Lightweight Monocular Depth Estimation with an Edge Guided Network
This work addresses the need for efficient depth estimation in robotic applications, offering a lightweight solution with competitive performance.
The paper tackles the problem of high computational complexity in monocular depth estimation by proposing a lightweight Edge Guided Depth Estimation Network (EGD-Net) that incorporates edge information and a transformer-based feature aggregation module, achieving state-of-the-art accuracy at about 96 fps on a GTX 1080 GPU.

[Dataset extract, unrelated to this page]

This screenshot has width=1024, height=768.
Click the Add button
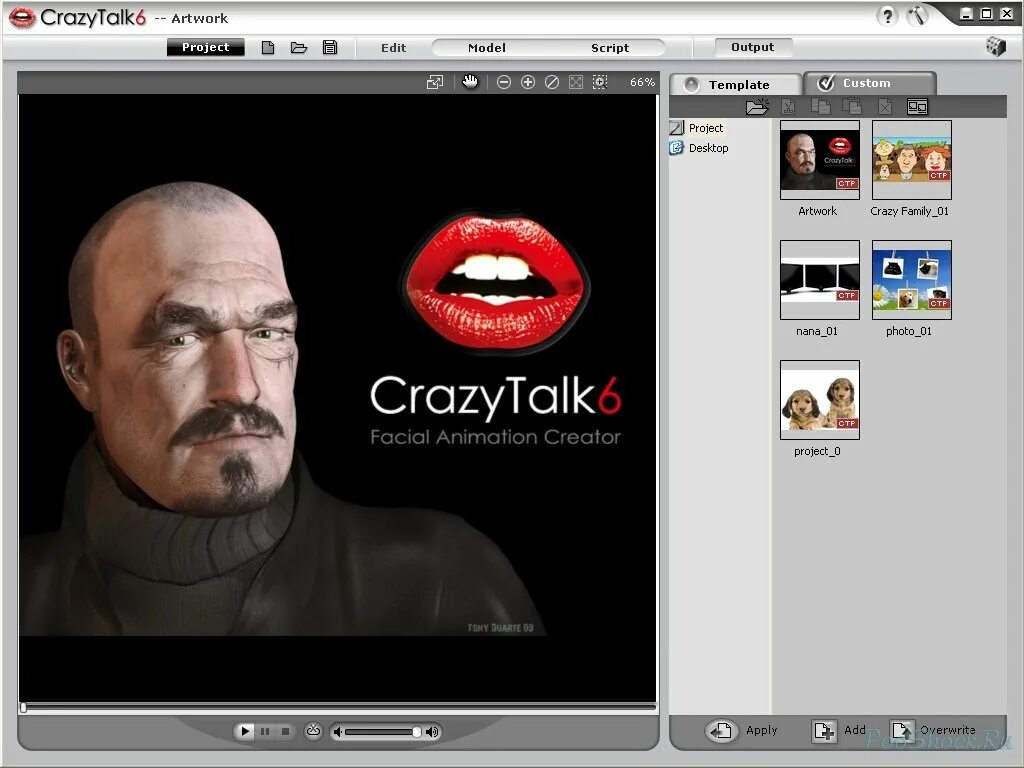click(x=842, y=730)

Monocular depth estimation is an important task that can be applied to many robotic applications. Existing methods focus on improving depth estimation accuracy via training increasingly deeper and wider networks, however these suffer from large computational complexity. Recent studies found that edge information are important cues for convolutional neural networks (CNNs) to estimate depth. Inspired by the above observations, we present a novel lightweight Edge Guided Depth Estimation Network (EGD-Net) in this study. In particular, we start out with a lightweight encoder-decoder architecture and embed an edge guidance branch which takes as input image gradients and multi-scale feature maps from the backbone to learn the edge attention features. In order to aggregate the context information and edge attention features, we design a transformer-based feature aggregation module (TRFA). TRFA captures the long-range dependencies between the context information and edge attention features through cross-attention mechanism. We perform extensive experiments on the NYU depth v2 dataset. Experimental results show that the proposed method runs about 96 fps on a Nvidia GTX 1080 GPU whilst achieving the state-of-the-art performance in terms of accuracy.